La retención de líquidos es una afección médica que ocurre cuando el cuerpo no puede expresar el líquido, lo que hace que se acumule en todo el cuerpo o en un área localizada. Más propiamente conocido como edema, la retención de líquidos es muy común y puede tener una variedad de causas y enfoques de tratamiento. A menudo se asocia con el embarazo y los cambios hormonales causados por el uso de anticonceptivos hormonales, junto con problemas circulatorios, quemaduras, ciertos medicamentos, artritis y enfermedades del hígado, los riñones, el corazón y los pulmones.
El agua juega un papel importante en el cuerpo. Se encuentra en el sistema circulatorio y en los tejidos del cuerpo, a menudo en forma de vehículo para nutrientes o productos de desecho. En personas sanas, el agua se mueve a través del cuerpo en el sistema linfático, que elimina el exceso de agua mientras se entrega agua fresca, y el agua se expresa a través de los riñones en forma de orina. El cuerpo usa varios sistemas para mantener el nivel del agua en equilibrio, ajustando la producción de orina para producir más o menos orina según sea necesario. Cuando estos sistemas se interrumpen, puede ocurrir retención de líquidos.
El síntoma más común de retención de líquidos es la hinchazón que puede generalizarse o en un lugar específico, como las piernas. Las personas también pueden sentirse adoloridas y doloridas, con dolores en las articulaciones, rigidez y aumento de peso. En el edema de picadura, cuando se presiona el área de hinchazón, se formará un pequeño hoyo y se llenará lentamente, mientras que en el edema sin picadura, la piel se recuperará después de presionarla.
A veces, la retención de líquidos es benigna y se resolverá por sí sola. Por ejemplo, muchas mujeres experimentan retención de líquidos durante la fase de su ciclo menstrual en el que aumenta el estrógeno, y el agua retenida se expresa más tarde. En otros casos, puede ser necesario tratar la retención de agua para evitar acumulaciones adicionales y hacer que el paciente se sienta más cómodo. El tratamiento generalmente implica determinar la causa subyacente y abordarla.

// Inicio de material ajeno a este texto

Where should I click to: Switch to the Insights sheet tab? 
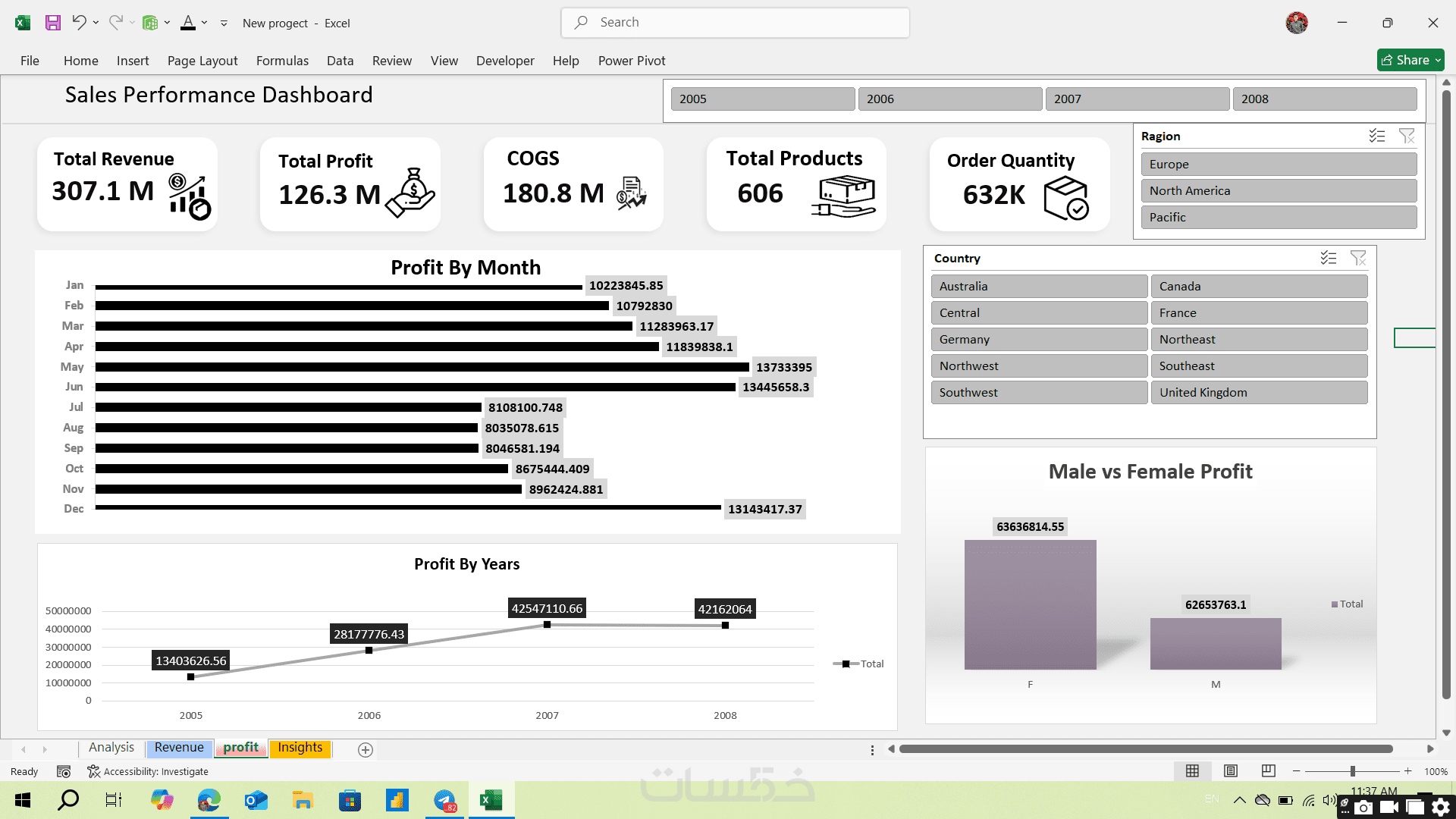300,748
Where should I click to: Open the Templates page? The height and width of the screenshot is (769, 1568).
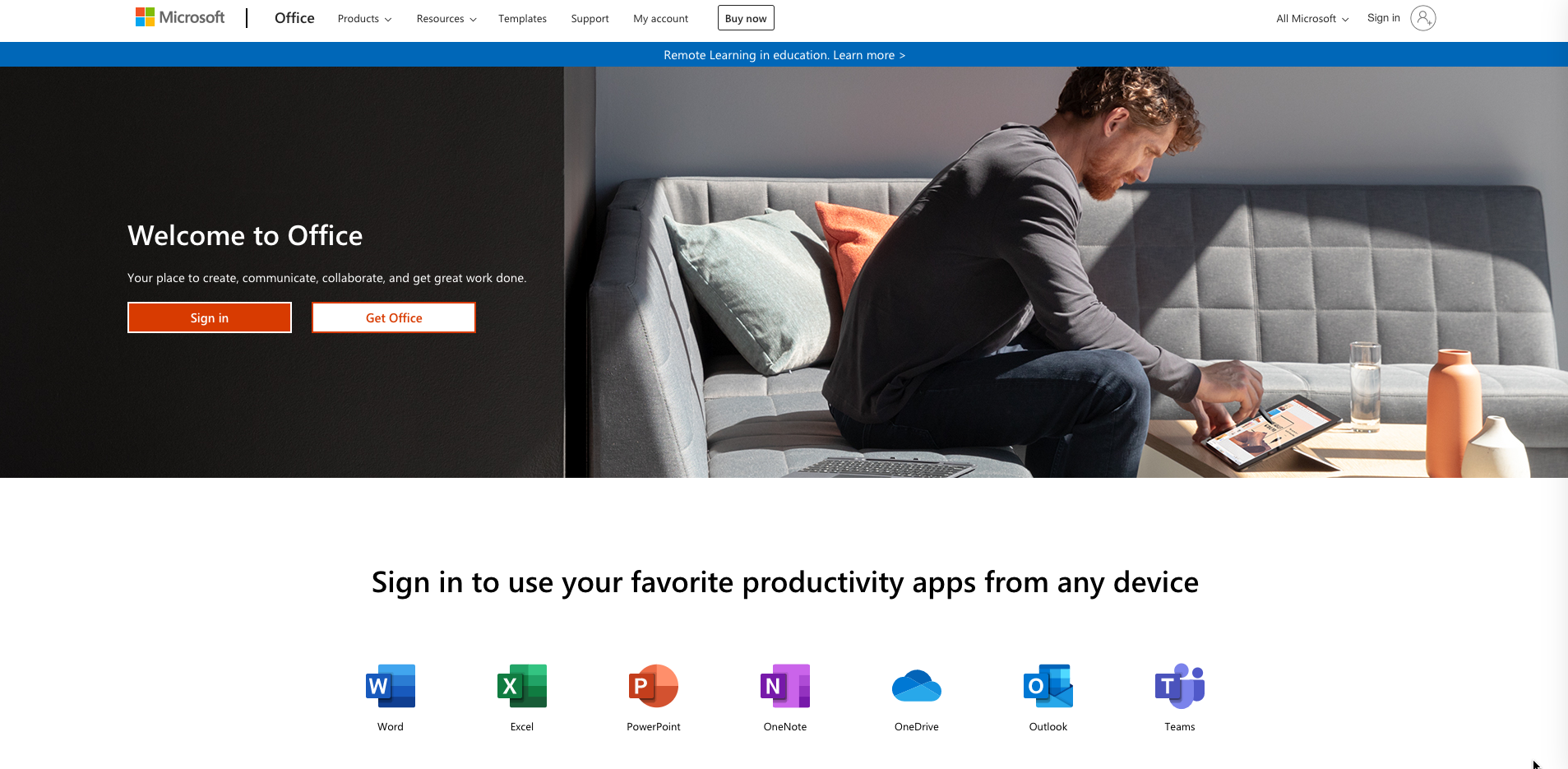click(x=522, y=18)
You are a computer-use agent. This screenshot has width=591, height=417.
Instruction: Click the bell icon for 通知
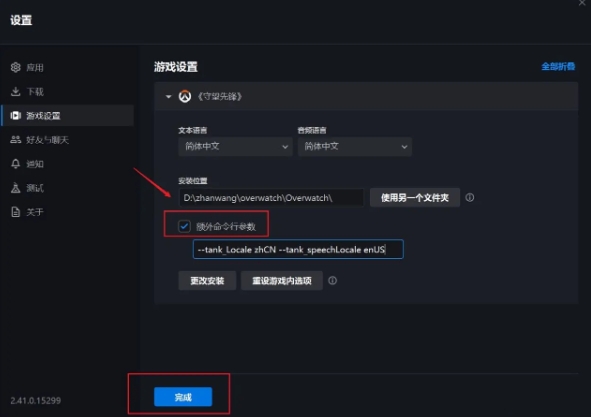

Las personas no deberían responder a la retención de líquidos bebiendo menos agua. En cambio, deben consultar a un médico para averiguar por qué retienen agua y qué se puede hacer para controlarlo. Por ejemplo, a veces las prendas de compresión se pueden usar para ayudar al cuerpo a expresar el líquido, o un paciente puede variar la forma en que se viste, se sienta o se para para evitar la acumulación de líquido. Las mujeres embarazadas que pasan mucho tiempo de pie pueden encontrar, por ejemplo, que la retención de líquidos en las piernas y los tobillos se puede reducir descansando con los pies elevados.